- [Exercise requirements] Quote the text of each item below word for word, omitting the pictures.

BEGIN Exercise data

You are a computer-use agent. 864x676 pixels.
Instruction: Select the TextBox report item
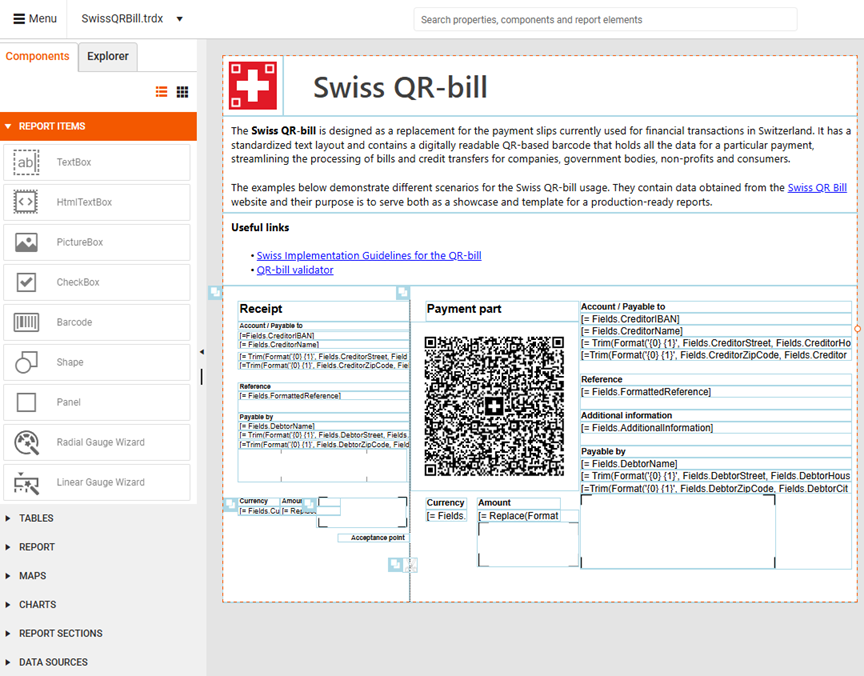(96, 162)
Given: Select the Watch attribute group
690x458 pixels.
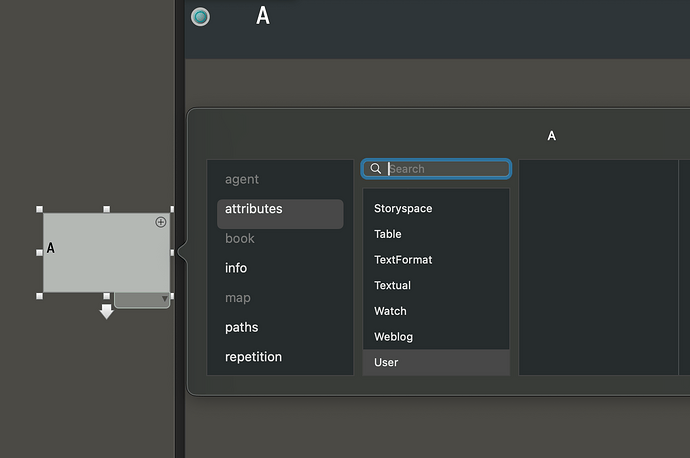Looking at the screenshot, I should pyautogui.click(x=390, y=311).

END Exercise data

- [Problem solution]
You are a computer-use agent. 864x676 pixels.
Instruction: Select the TextBox report item
(96, 162)
Given: Select the Watch attribute group
690x458 pixels.
Looking at the screenshot, I should pyautogui.click(x=390, y=311).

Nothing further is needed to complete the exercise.